The physician, who had special knowledge of this kind of disease, said that he  had been called to see the patient (JD) who was 30 years of age at that time and in a state of coma. The mother of JD was in possession of the details of the original diagnosis and his history. Evidently he had not remained on the restrictive diet, a fact that itself was unusual. However, his mother had given him “lots of fruit juice” if ever he had, as she described it, “acted drunk”. This, of course, had removed the dietary protein until stability returned. He had had no unusual crises until a strep throat had affected his abnormal metabolism and precipitated coma. JD was moved to a hospital where the proper treatment was established under the care of the consulting physician who had continued to follow his course. He told me that JD is able to carry on a reasonable conversation, fits in well with his community, mows the church grass and is a firm fan of NASCAR. He developed gout in his 40s and has since developed type II diabetes.

Lessons to be Learned

This genetically determined disease is caused by failure of an enzyme that has an integral part to play in protein metabolism. As has been mentioned a number of times in posts on this website, many enzymes require a vitamin and/or a mineral, known as a cofactor to the enzyme. The defective enzyme that causes MSUD requires thiamine and magnesium as cofactors. But, as has also been mentioned in other posts, both are vitally important in sugar metabolism. Gout has long been known to be related to an excess of sugar. The disease was common in Port drinking military officers in the British Indian Army before India became independent. Port wine has a high sugar content in addition to the alcohol. We also know now that thiamine in large doses is vitally important in the treatment of both diabetes and brain disease caused by alcohol. It is logical to conclude that JD really requires therapeutic doses of thiamine and magnesium as epigenetic stimulants to the defective enzyme, at least on clinical trial. This conclusion is reached because other enzymes that require thiamine and magnesium appear to be affected, besides the one responsible for MSUD.

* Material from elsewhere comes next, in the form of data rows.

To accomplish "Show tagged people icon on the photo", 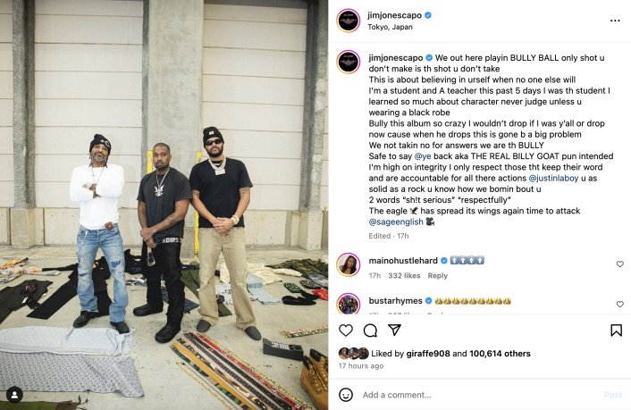I will coord(14,395).
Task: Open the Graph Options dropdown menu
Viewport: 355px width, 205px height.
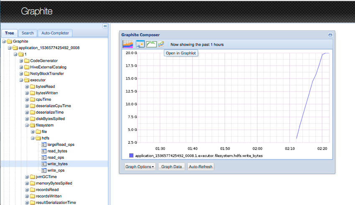Action: click(140, 167)
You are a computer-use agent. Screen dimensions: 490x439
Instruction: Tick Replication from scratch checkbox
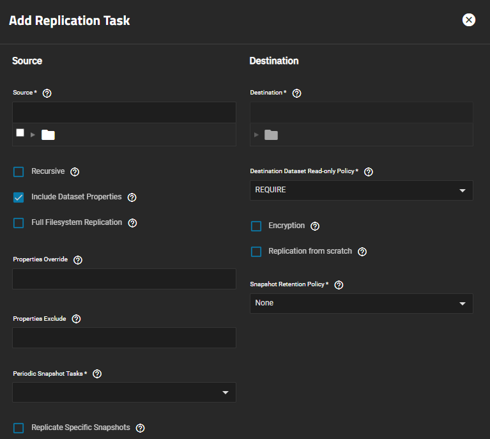point(256,252)
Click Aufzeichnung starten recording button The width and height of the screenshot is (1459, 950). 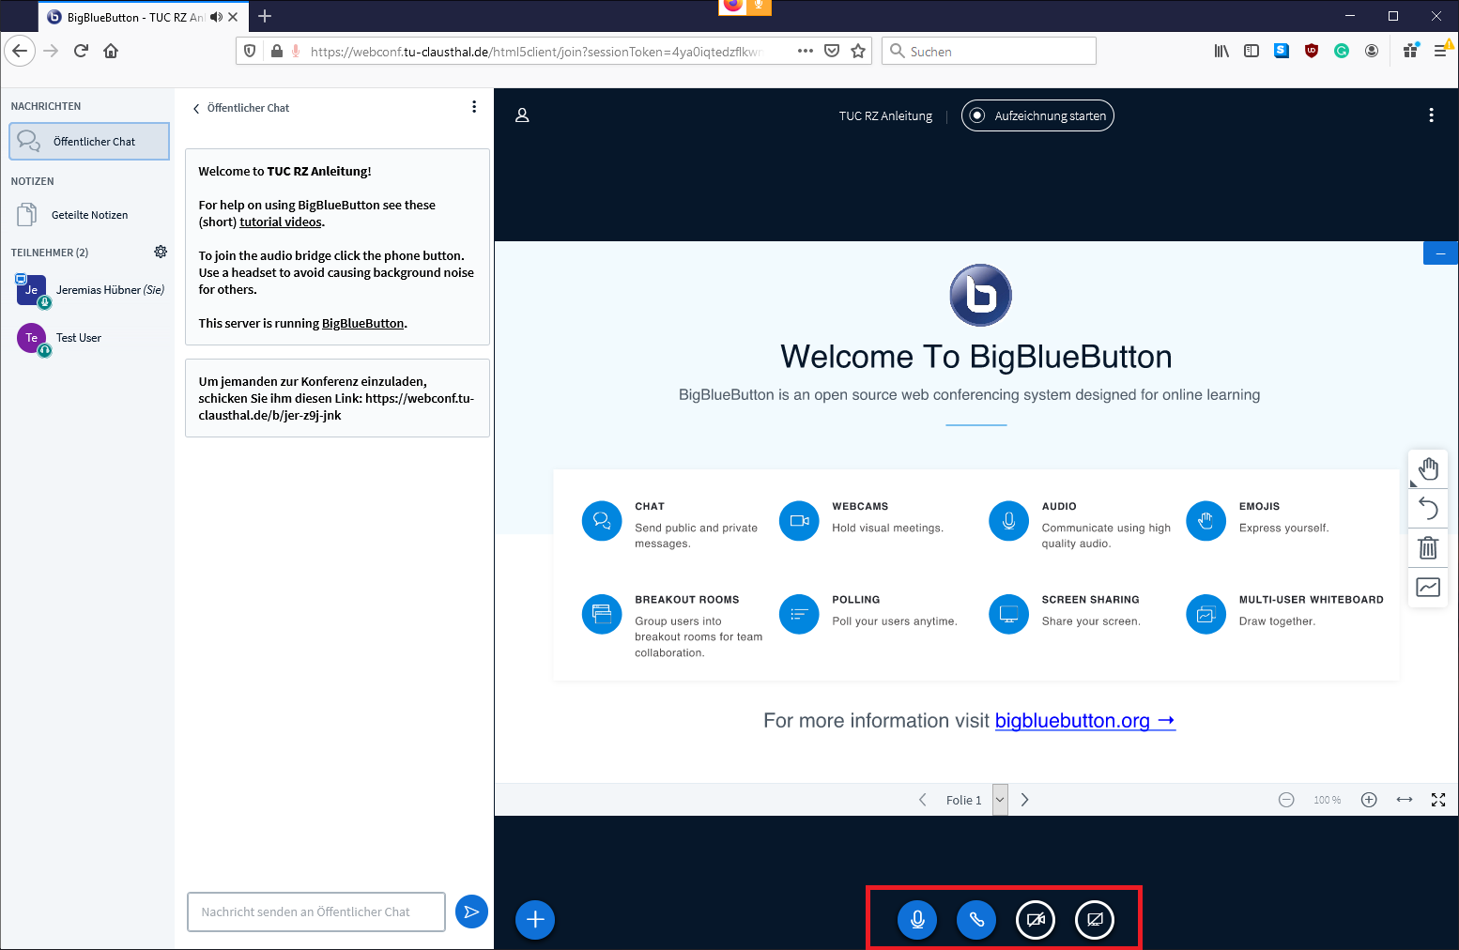tap(1037, 115)
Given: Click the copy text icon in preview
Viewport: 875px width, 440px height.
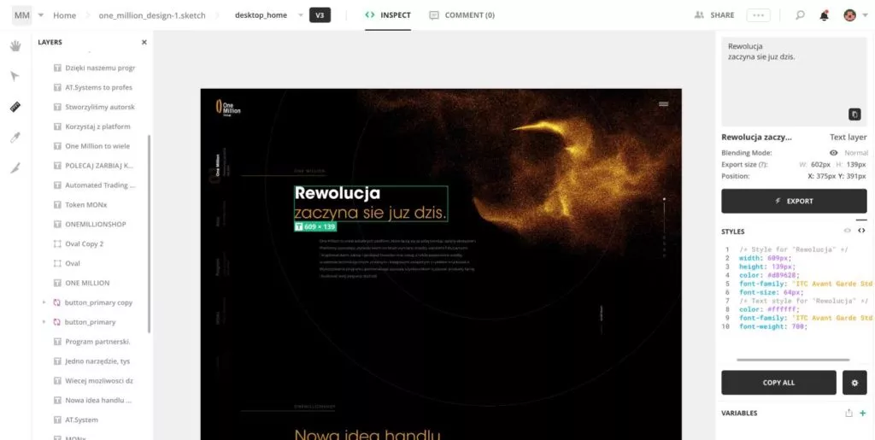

Stressors Evoke Metabolic Crises

Those who have followed some of the posts in this website will be aware that an infection can act as a stressor. So it was no surprise that JD succumbed to a metabolic crisis as a result of contracting a strep throat. In previous posts we have tried to point out that an infection constitutes an attack on the organism and can therefore be thought of as a source of stress if the exact meaning of that word is applied. It was no surprise to me to hear that he had contracted gout and diabetes in addition to MSUD.  Also the truly amazing thing to me is that no thought has been given to why a person with a rare, genetically determined disease has also been affected by two other diseases without thinking that they probably have a cause that is common to all three. He is being treated with a drug for gout and another drug for diabetes. Both gout and diabetes are related to sugar metabolism that is highly dependent on thiamine. The defective enzyme responsible for MSUD requires thiamine.

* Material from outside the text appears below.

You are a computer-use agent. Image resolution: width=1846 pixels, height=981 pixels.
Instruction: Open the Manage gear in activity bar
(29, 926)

The point that I am trying to make is that it is the underlying biochemistry that is rapidly becoming vitally important in diagnosis. Yes, it is true that MSUD is a rare and exotic disease, but understanding its underlying principles enables us to think whether these principles are implicated in common diseases. To believe that two or three separate diseases can occur at the same time in one individual is reduction to absurdity, without thinking that they have a common relationship. I passed this idea to the physician who had contacted me and it is his decision whether he tries it or not. The outstanding reason for doing it is that it is impossible to do harm, even with megadoses of thiamine. It would also be a cheap experiment and the only two outcomes would be either some success or no change in the patient’s mental capacity.